Tuesday, May 17, 2011

Tumbling down the rabbit hole



I analyze each passing year, though never reach to/make any decisions to change the flow of anything. I have been too lazy if you want to say so or too much of a believer of destiny that I have let the water find its own course even if there are obstacles that need to be overcome instead of meandering around. Yesterday one of the team members (from another company) sent me an appreciation on completion of the project. He stated that I had maintained a cool head even when there were many issues and he liked the fact that instead of going for escalations I had handled the issues on my own with a good rapport with the whole team. I had replied to him that I was not a person who liked the idea of escalations and preferred the policy that things do go bad, but they turn out to be good eventually. After replying I sat back for a moment and pondered as to this ‘appreciation’ can as well be ‘criticism’ that I had not followed the rules laid out and had not done what all others do, i.e., escalate to the higher management. Well I didn’t, and I am really not sure if it was good or bad. I lost my passport last month and all colleagues have been more stressed on the incident than me. Everyone stills keeps asking me how come I am calm on losing an important document. I am not boasting here because I am not actually that cool headed. I assume I was the cool headed guy say 5-6 years back when friends had nicknamed me chameleon as I could slip superficially into any desired mood, mostly to pull a prank on someone and no one was able to figure out what is going on in my head. Now they do, and I hate it. I don’t like that someone can peep into my mind now, which I had successfully blocked so many years.
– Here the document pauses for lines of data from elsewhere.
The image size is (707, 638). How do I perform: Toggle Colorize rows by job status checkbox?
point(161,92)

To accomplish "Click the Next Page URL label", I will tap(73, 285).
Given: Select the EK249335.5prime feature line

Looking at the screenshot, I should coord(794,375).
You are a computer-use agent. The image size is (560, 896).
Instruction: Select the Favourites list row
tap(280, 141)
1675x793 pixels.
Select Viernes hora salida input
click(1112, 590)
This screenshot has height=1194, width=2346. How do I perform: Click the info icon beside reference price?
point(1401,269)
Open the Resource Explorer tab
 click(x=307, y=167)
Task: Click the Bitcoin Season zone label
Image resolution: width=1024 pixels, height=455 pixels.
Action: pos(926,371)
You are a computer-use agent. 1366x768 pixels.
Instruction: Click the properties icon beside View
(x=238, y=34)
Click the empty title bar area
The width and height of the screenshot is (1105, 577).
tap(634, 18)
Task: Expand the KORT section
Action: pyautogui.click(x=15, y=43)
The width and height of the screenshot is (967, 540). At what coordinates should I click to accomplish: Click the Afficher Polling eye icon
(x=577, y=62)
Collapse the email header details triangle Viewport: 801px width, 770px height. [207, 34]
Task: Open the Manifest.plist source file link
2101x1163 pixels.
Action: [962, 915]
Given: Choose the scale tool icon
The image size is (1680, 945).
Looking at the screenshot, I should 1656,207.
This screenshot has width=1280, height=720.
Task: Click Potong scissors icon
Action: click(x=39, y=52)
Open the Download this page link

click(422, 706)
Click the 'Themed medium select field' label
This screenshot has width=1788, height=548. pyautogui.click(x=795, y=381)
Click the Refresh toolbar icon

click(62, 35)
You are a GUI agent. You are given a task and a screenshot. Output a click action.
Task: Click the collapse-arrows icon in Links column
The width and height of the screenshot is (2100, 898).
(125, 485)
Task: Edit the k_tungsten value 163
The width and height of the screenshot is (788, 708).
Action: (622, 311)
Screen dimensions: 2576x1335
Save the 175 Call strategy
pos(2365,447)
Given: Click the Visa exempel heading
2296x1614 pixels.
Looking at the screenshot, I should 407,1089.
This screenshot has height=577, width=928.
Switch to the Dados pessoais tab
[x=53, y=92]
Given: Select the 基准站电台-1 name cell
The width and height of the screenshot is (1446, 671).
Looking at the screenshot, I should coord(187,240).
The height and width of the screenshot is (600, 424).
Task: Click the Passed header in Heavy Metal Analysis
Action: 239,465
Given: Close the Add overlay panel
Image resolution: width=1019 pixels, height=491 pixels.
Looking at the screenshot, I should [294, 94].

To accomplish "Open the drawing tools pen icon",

I have been observing that I lose my cool more now than the Sudeep who was 5-6 years back. It was not an over the night transformation, but over the years this change has taken place. Earlier when someone used to jump a traffic signal I used to shake my head and call him by a flop actor’s name (most preferred was Uday Chopra). Now when some idiot does the same thing I shout at him stopping only after throwing a few abuses. I seriously think I might end up beating the shit out of someone on the road these days. Sample this incident which happened 2 years ago. I was at a small kiosk outside the company premises for buying a soft drink which a colleague wanted. The vendor handed me over the bottle and I gave him 25 bucks for the bottle priced at 23. I waited for a minute for him to hand me the change, but on asking he refused stating that the price is 25. I showed him the printed price and demanded the 2 rupees which he flatly refused again under the pretext of refrigeration charges. If this had occurred 4 years back I would have convinced myself that the poor fellow needs the small amount more than me. But I was almost short of exchanging blows with him. It was not just the 2 rupees I was fighting for, but the way he was looting everyone. Had it not been the colleague who was waiting for the soft drink, I would have not bought the bottle and even enacted the Dombivli Fast scene in which the lead actor batters the shop facing a similar incident. I don’t remember having any nightmares earlier. I could just pick up someone known/unknown (even the blogger buddies) before closing my eyes and then in the dreams we would be jogging on a hill to reach a fort or be on a safari ride. Now the people in the dreams hurt each other, mentally and physically. I dislike the violence and the gory deaths, even if they are not real.

Like MJ said in the movie, everybody needs help sometimes, Peter, even Spider-Man. I am waiting for help from someone, and it could be you, a divine intervention or it could be me as well. This time I am not going to let the water flow in the direction it wishes to, but will make sure to get it back on the earlier course. I am going to climb out of the rabbit hole and you will love the old Sudeep again. It is a promise.

Monday, May 09, 2011

Plotting!

Last week someone jumped up two places in my top 10 persons to-be-killed list.